Çünkü onlar, atalarını sapık kimseler olarak bulmuşlardı. Kendileri de onların izleri üzerinde koşturup-duruyorlardı. (Saffat Suresi, 69-70)

Konfüçyüs'ün yerleştirmek istediği ahlaki sistem yukarıda saydığımız batıl özelliklerinin yanı sıra Kuran ahlakıyla uyan birtakım öğütleri de içermektedir. Toplumdaki düzeni sağlamayı, insanlar arasındaki ilişkileri sevgi ve saygı temeline oturtmayı, sorumluluk bilincini oluşturmayı ve dürüst, çalışkan bireyler oluşturmayı hedefleyen Konfüçyüs, Çin toplumunda ahlaki anlamda bazı anlayışların oluşmasında önemli bir rol oynamıştır. Bunlardan bazıları şu şekildedir:
  • Aile ilişkilerine önem vermiştir. Çocuğun ebeveynlerine, ebeveynlerin de çocuklarına sevgi ve saygı ile yaklaşmasının önemi üzerinde durmuştur.
  • Her bireyin kendi sorumluluğunu eksiksizce yerine getirmesini öğütlemiş, sorumluluk bilincinin toplumun ilerlemesindeki rolüne dikkat çekmiştir. Her insanın görevini gerektiği gibi yapmasının toplumsal sorunların çok büyük bir bölümünü çözeceğini söylemiştir.
  • Konfüçyüs'ün iyilik kavramının merkezinde "yen", yani iyilikseverlik ya da insan sevgisi düşüncesi vardır. İnsanların birbirlerine iyilik yapmalarını, fedakarlıkta bulunmayı, sevgi dolu olmayı tavsiye etmiştir.
  • Sadakatin üzerinde durmuş, aile içinde, iş hayatında, devletle ilişkilerde ve arkadaşlıklarda sadık olmayı tavsiye etmiştir.
  • İnsan ilişkilerinde adaletle davranmayı, adaletsizliğe de adaletle karşılık vermeyi öğütlemiştir.
  • "Kişinin kendisine yapılmasını istemediği şeyi başkalarına da yapmaması" yönündeki tavsiyesi Konfüçyüsçülüğün temel özelliklerinden birini oluşturmuştur.
Bu olumlu özellikler Konfüçyüsçülüğün bir ahlak felsefesi olarak kabul edilmesinde önemli rol oynamıştır.
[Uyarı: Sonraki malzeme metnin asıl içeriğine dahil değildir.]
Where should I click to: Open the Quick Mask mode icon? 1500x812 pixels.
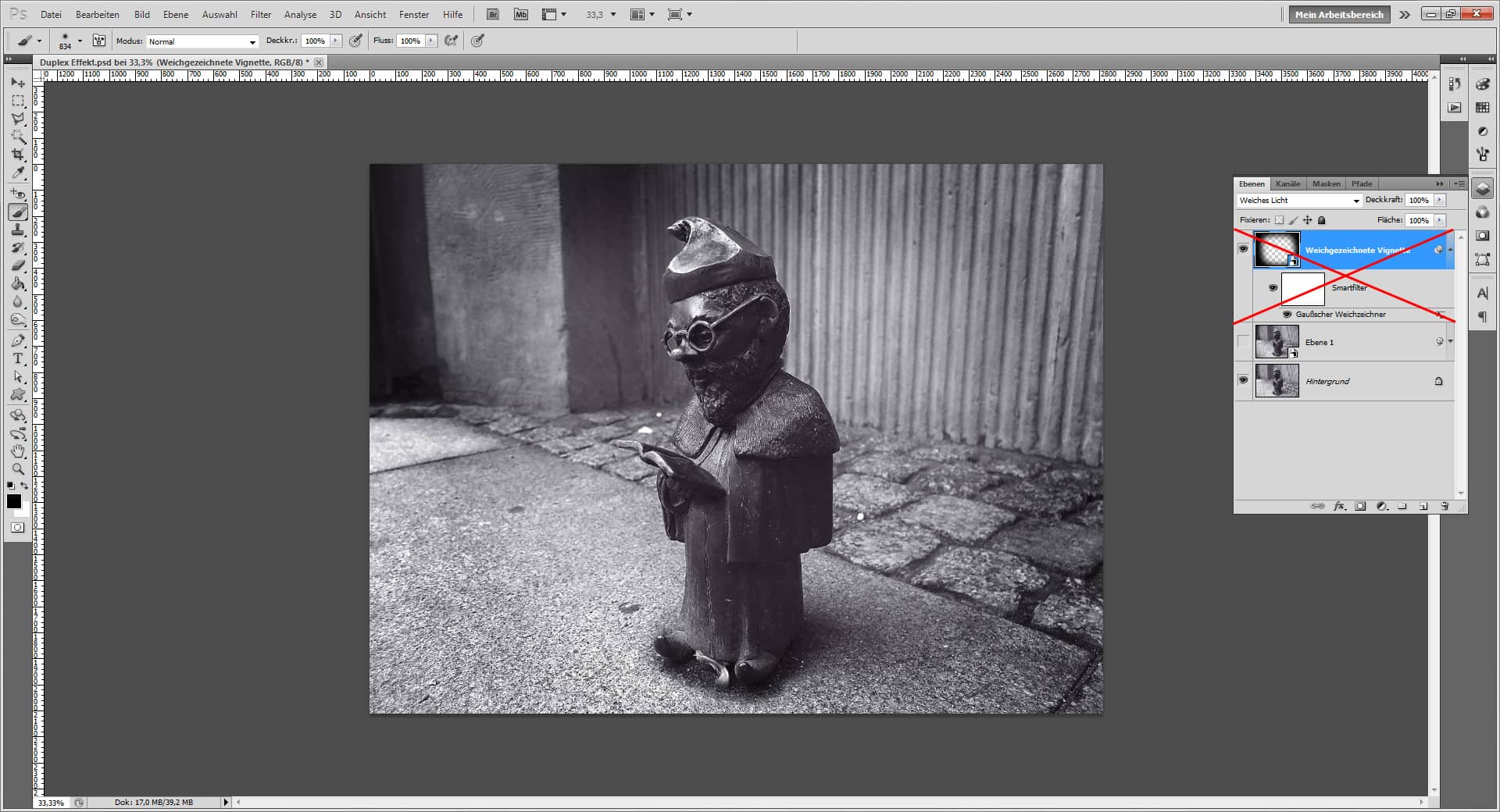tap(17, 527)
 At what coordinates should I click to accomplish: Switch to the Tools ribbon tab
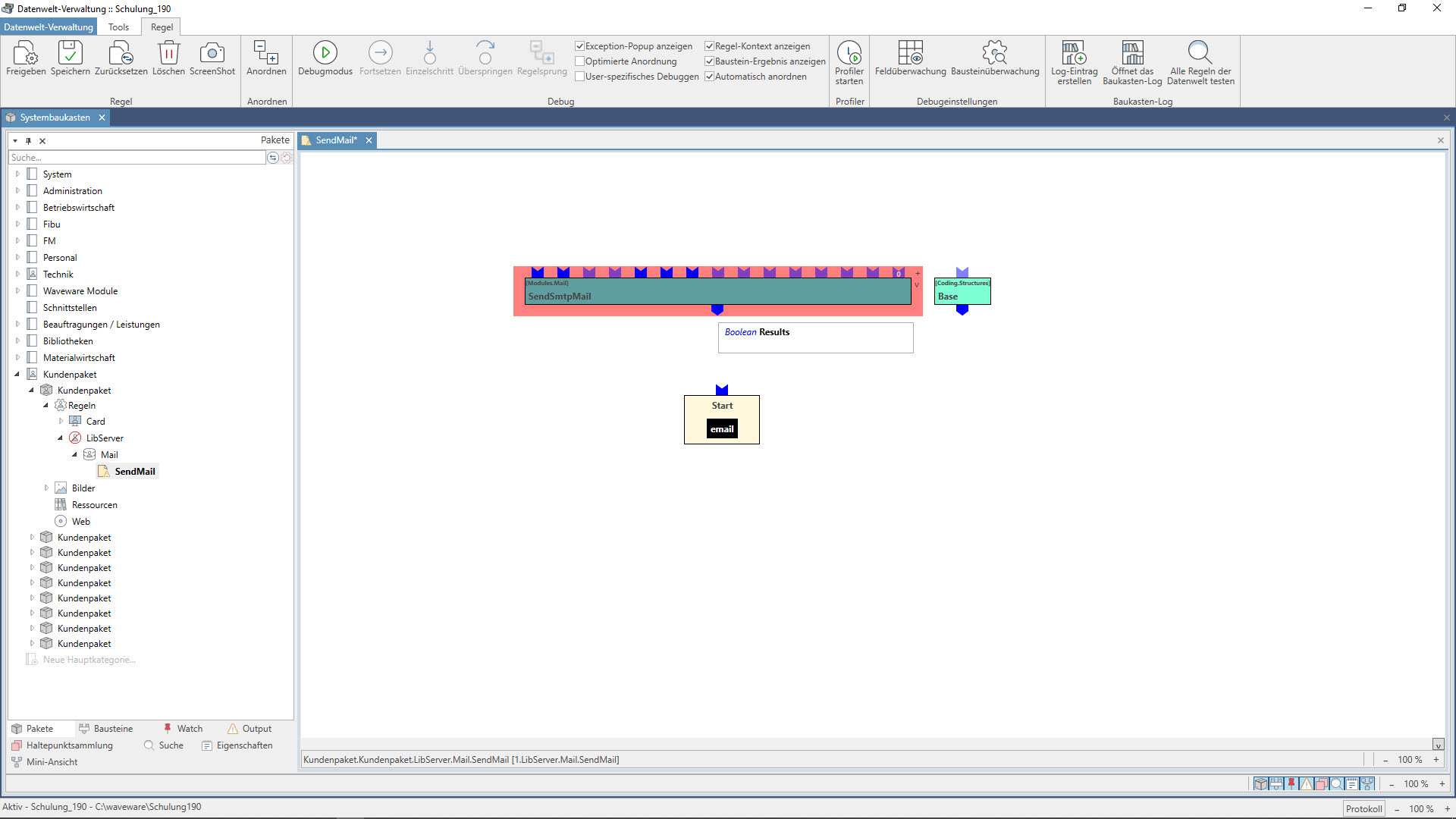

Ancak belirttiğimiz gibi, sonsuz güç ve kudret sahibi olan Rabbimiz'e iman üzerine bina edilmemiş ve Allah korkusu üzerine kurulmamış bir felsefenin insanları kurtuluşa götürmesi mümkün değildir. İnsanlar ancak Allah'a samimiyetle iman edip teslim olduklarında hem dünya hayatında hem de ahiret hayatında gerçek mutluluğa ulaşabilirler.